■ **Task prompt**
Convert the listing below, starting with the line that contains "The height and" and going on through the line that contains "Action: [x=29, y=449]", into a JSON list of strings with one string per line and no blank lines. Leave the pictures out of the result.

■ **Data excerpts**
** start **

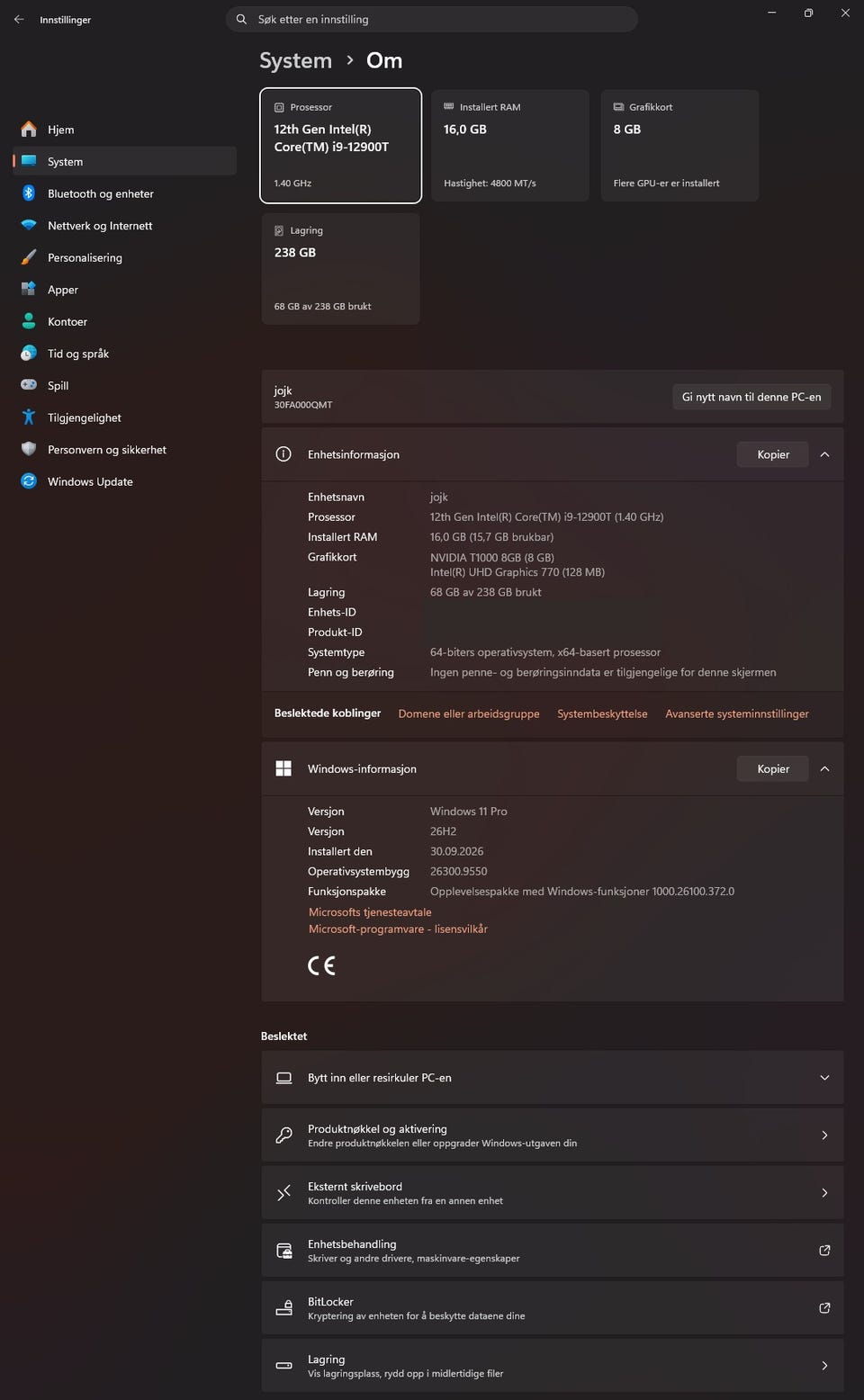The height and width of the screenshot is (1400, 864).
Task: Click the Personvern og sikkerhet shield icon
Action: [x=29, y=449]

** end **
** start **

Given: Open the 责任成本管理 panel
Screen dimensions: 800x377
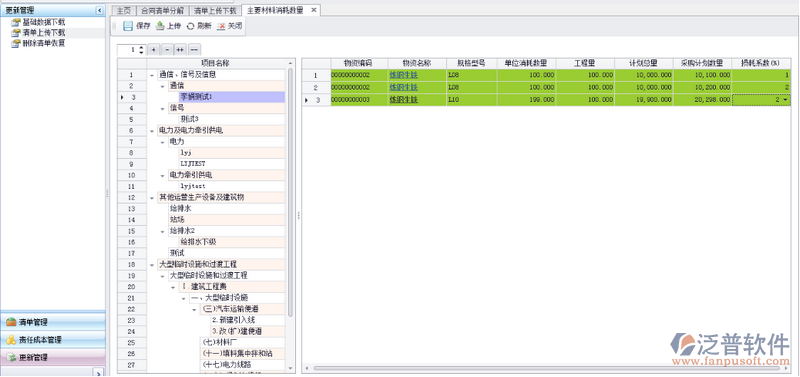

** end **

■ **Worked solution**
[
  "The height and width of the screenshot is (1400, 864).",
  "Task: Click the Personvern og sikkerhet shield icon",
  "Action: [x=29, y=449]"
]